Een dichter schrijft niet voor de eeuwigheid, - zover is de poëtische esthetiek, al houdt ze dan toch rekening met dit soms onuitsprekelijk eeuwigheidsverlangen, dat de woordkunstenaar bezielt óf ontnuchtert, althans zakelijk geraakt. Deze vaststelling is, zelfs door de minst critisch aangelegde levenskunstenaar, zo maar niet weg te goochelen. Ze impliceert, niet enkel dat dichtkunst nog mensenwerk is en, als alle mensenwerk, hoe fraai en volmaakt ook, feilbaar én bedrieglijk, doch dat ze meteen op bijzonder gevoelige wijze bloot staat aan de behoefte in ieder van ons precies daar onvolmaaktheden, inzinkingen, leemten met klatergoud of kitsch te vermommen, waar de argeloze naaktheid allicht een treffender taal had gesproken.

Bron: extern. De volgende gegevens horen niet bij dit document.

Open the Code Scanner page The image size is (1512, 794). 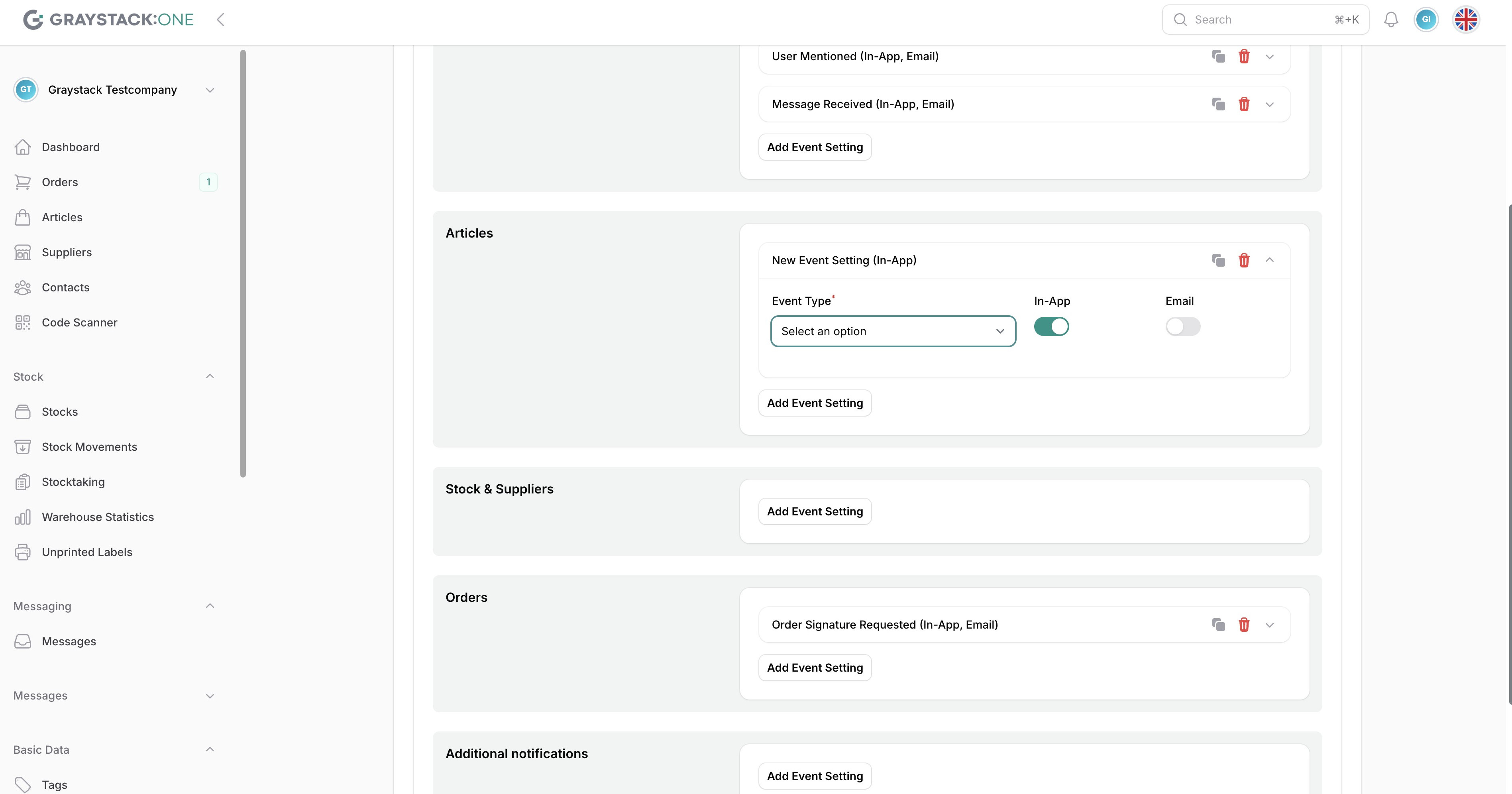point(79,323)
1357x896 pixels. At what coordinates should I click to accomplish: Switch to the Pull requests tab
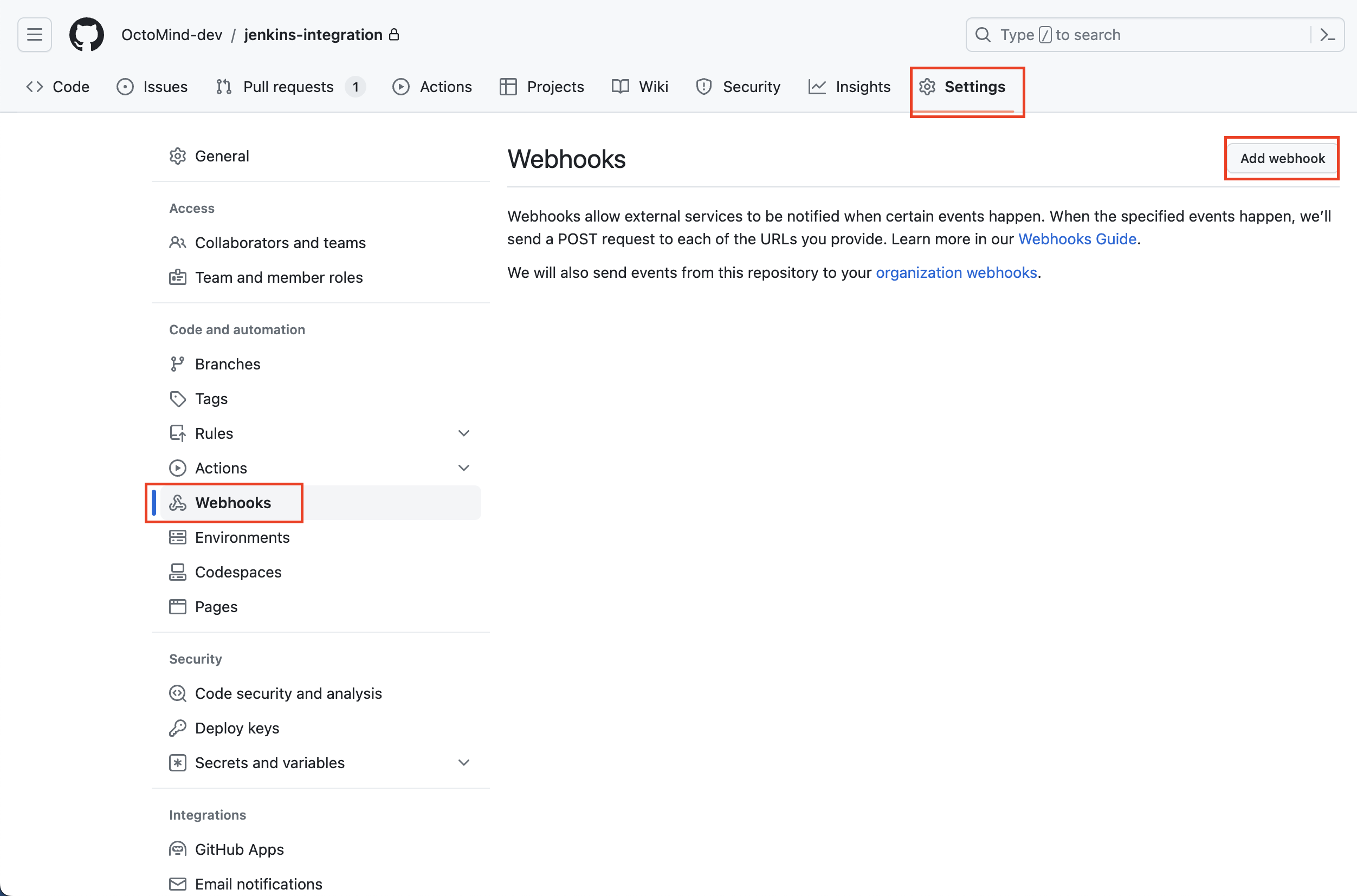coord(288,86)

Want vooral poëzie, deze kunst van geest en gemoed, die er nu niet zo vaak toe komt het onvervangbaar woordsymbool te vinden voor wat, als onuitsprekelijk, toch dient te worden uitgesproken, is wegens het misbruik, dat er sedert renaissance en barok van werd gemaakt, heelwat meer een kunst van vermomming, d.i. bedrog, dan ontmaskering, d.i. geestelijke uiting geworden. Het zou geen gewoon iets zijn, indien werkelijk grote dichters in iedere cultuurperiode als paddestoelen uit de grond zouden groeien, - ten slotte is poëtische inflatie de normale toestand én geniaal woordkunstenaarschap een uitzonderingsverschijnsel, - zodat, daar we toch allen te lijden hebben van minderwaardigheidscomplexen, illusievoorstellingen en de hoofdzonde die hoogmoed heet, ook op gebied van dichtkunst heelwat dient te worden overlegd, berekend, dus bedrog gepleegd, vooral daar waar verzen schrijven faliekant kan uitvallen. Of er wordt, op schromelijke wijze, met de levensinhoud, dus het leven, getransigeerd, waar de vorm er maar moeilijk toe komt schoon te zijn, óf er wordt lichtvaardig met de vorm omgesprongen, waar de levensimpuls er niet toe geraakt een accent van echtheid te verkrijgen. Aldus: bedrog over de hele lijn, dat de ‘edele conste’ naar het rijk der nutteloze tijdpasseringen verwijst.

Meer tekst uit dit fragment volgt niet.